Prove that triangle \(ABC\) is a right-angled triangle.
We first draw a sketch:
To show that \(\triangle ABC\) is right angled we need to show that \(AB \perp AC\) or that \(AC
\perp BC\) or \(AB \perp BC\). We can do this by calculating the gradients of \(AB\), \(AC\) and
\(BC\) and then seeing if any of these gradients is the negative inverse of any of the other two
gradients.
\begin{align*}
m_{AB} & = \frac{-2 - 1}{3 - (-3)} \\
& = \frac{-3}{6} \\
& = \frac{-1}{2} \\\\
m_{BC} & = \frac{10 - (-2)}{9 - 3} \\
& = \frac{12}{6} \\
& = 2 \\\\
m_{AC} & = \frac{10 - 1}{9 - (-3)} \\
& = \frac{9}{12} \\
& = \frac{3}{4}
\end{align*}
Now we note that:
\begin{align*}
m_{AB} \times m_{BC} & = \frac{-1}{2} \times 2 = -1 \\
\therefore AB \perp BC \\
\therefore \triangle ABC \text{ is right-angled}
\end{align*}
Find the coordinates of \(D\), if \(ABCD\) is a parallelogram.

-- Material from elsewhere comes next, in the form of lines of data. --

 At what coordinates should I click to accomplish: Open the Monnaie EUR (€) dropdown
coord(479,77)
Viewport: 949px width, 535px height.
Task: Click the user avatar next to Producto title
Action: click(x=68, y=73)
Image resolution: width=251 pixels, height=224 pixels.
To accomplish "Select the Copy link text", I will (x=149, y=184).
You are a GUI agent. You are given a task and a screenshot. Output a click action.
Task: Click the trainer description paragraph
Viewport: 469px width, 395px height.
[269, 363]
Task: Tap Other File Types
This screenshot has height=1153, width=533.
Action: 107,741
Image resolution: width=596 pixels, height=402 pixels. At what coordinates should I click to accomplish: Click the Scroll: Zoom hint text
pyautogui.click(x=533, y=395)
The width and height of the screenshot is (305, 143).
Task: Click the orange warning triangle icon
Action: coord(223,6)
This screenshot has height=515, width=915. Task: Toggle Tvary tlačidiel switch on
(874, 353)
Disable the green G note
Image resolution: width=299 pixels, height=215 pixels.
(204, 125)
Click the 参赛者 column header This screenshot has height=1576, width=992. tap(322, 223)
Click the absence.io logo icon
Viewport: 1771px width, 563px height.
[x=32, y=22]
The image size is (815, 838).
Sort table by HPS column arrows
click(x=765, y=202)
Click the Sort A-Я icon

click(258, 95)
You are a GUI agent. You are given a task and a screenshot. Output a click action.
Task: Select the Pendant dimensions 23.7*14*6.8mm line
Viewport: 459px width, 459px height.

A parallelogram has both sides equal in length and parallel. Therefore \(CD \parallel AB\) and \(AD
\parallel BC\). Also \(CD = AB\) and \(AD = BC\).
Let the coordinates of \(D\) be \((x;y)\).
Since \(AD \parallel BC\), \(m_{AD} = m_{BC}\).
From the previous question we know that \(m_{BC} = 2\). Therefore the gradient of \(AD\) is:
\begin{align*}
m_{AD} & = \frac{y_{2} - y_{1}}{x_{2} - x_{1}} \\
2 & = \frac{y - 1}{x - (-3)} \\
2(x + 3) & = y - 1 \\
2x + 6 & = y - 1 \\
2x + 7 & = y
\end{align*}
Since \(CD \parallel AB\), \(m_{CD} = m_{AB}\).
From the previous question we know that \(m_{AB} = \frac{-1}{2}\). Therefore the gradient of \(CD\)
is:
\begin{align*}
m_{CD} & = \frac{y_{2} - y_{1}}{x_{2} - x_{1}} \\
\frac{-1}{2} & = \frac{y - 10}{x - 9} \\
\frac{-1}{2}(x - 9) & = y - 10 \\
-x + 9 & = 2y - 20 \\
-x + 29 & = 2y
\end{align*}
Now we have two equations with two unknowns. We can equate the two equations and solve for \(x\):
\begin{align*}
4x + 14 & = -x + 29 \\
5x & = 15 \\
x & = 3
\end{align*}
Now we can solve for \(y\):
\begin{align*}
2x + 7 & = y \\
2(3) + 7 & = y \\
13 & = y
\end{align*}
Therefore the coordinates of \(D\) are \((3;13)\).
Find the equation of a line parallel to the line \(BC\), which passes through the point \(A\).
We know from the first question that the gradient of line \(BC\) is 2. We also know that point \(A\)
is at \((-3;1)\).
The line parallel to \(BC\) will have the same gradient as \(BC\) so we can write the equation of
this line as: \(y = 2x + c\).
Now we can use point \(A\) to find the \(y\)-intercept of the line:
\begin{align*}
2 & = 2(-5) + c \\
2 & = -10 + c \\
12 & = c
\end{align*}
Therefore the equation of the line parallel to \(BC\) and passing through \(A\) is \(y = 2x + 12\).